Untuk memperkuat analisis dilakukan pengelompokan daerah struktur daerah penelitian berdasarkan pola strukturnya. Daerah penelitian dibagi menjadi delapan daerah struktur: Daerah Struktur Tomo, Daerah Struktur Pasir Melati, Daerah Struktur Baribis, Daerah Struktur Jatigede, Daerah Struktur Leuwimunding, Daerah Struktur Ciniru, Daerah Struktur Tasikmalaya, Daerah Struktur Ciamis.
Tahapan sejarah tektonik daerah dimulai dari pembentukan batuan penyusun daerah penelitian, dari Oligosen hingga Miosen. Kemudian terjadi periode tektonik pertama dimana berkembang anjakan-lipatan pada daerah struktur
2
Jatigede, dan juga penyesaran normal pada daerah struktur Ciamis dan daerah struktur Tasikmalaya. Setelah periode tektonik pertama, dilanjutkan pembentukan batuan yang berumur Pliosen. Periode tektonik yang kedua terjadi setelah semua formasi berumur tersier pada daerah penelitian terbentuk. Dimulai dari pembentukan perlipatan terutama pada daerah struktur Ciamis dan juga daerah struktur Ciniru. Dilanjutkan dengan sesar-sesar yang bersifat dip-slip, terutama pada daerah struktur Tomo dan juga daerah struktur Ciniru. Setelah itu berkembang sesar-sesar yang bersifat strike slip, terutama pada daerah struktur Ciamis. Selain itu terjadi juga perkembangan gliding tectonic di daerah struktur Pasir Melati.
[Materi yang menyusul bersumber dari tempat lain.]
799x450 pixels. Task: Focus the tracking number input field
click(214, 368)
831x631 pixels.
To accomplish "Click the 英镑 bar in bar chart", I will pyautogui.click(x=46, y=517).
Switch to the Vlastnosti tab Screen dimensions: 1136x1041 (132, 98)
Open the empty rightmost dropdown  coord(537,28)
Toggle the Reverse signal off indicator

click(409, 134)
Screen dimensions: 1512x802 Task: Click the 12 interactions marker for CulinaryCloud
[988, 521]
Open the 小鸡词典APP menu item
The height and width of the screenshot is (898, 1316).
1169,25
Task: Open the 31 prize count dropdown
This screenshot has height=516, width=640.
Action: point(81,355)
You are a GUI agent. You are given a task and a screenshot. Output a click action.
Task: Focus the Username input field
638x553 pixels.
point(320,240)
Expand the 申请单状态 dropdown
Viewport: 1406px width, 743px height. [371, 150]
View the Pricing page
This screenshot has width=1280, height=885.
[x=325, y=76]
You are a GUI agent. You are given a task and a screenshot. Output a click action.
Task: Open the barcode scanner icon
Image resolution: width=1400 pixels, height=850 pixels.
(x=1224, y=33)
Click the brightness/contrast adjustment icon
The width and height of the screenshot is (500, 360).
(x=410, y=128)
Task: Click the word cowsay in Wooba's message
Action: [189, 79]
The research area administratively located in Majalengka District, Kuningan District, Tasikmalaya District, and Ciamis District of West Java. It is geographically located in 108°00’ - 108°30’ E and 6°30’ - 7°30’ S. The result of this research is expected will give scientific information about geological setting, particularly the structural pattern and tectonic of this area.
The data analysis concluded that general trend of DEM lineament relatively northwest – southeast. Trend of strike of rocks bedding relatively northwest – southeast. Strike of dip-slip fault plane trending northwest – southeast. Strike of strike-slip fault plane trending northwest – southeast. From this analysis it is concluded that main stress of the research area relatively northeast – southwest.
3
To support the analysis, the research area divided into different structural zone based by structural pattern in each location. The research area divided into eight structural zone: Tomo Structural Zone, Pasir Melati Structural Zone, Baribis Structural Zone, Jatigede Structural Zone, Leuwimunding Structural Zone, Ciniru Structural Zone, Tasikmalaya Structural Zone, and Ciamis Structural Zone.
The tectonic stage of research area started from the formation of rock in Oligocene to Miocene. Then the first tectonic period began by the development of thrust-fold in Jatigede structural zone, and also normal faulting in Ciamis structural zone and Tasikmalaya structural zone. The first tectonic period end, then continued by the formation of Pliocene rocks. The second tectonic period began after all tertiary age rocks in research area formed. This tectonic period started with the formation of folds in Ciamis structural zone and Ciniru structural zone. Then continued with dip-slip faulting particularly in Tomo structural zone and also Ciniru structural zone. After that, the strike-slip faults developed in research area, particularly in Ciamis structural zone. The gliding tectonic process also developed in Pasir Melati structural zone.


Refbacks

  • Saat ini tidak ada refbacks.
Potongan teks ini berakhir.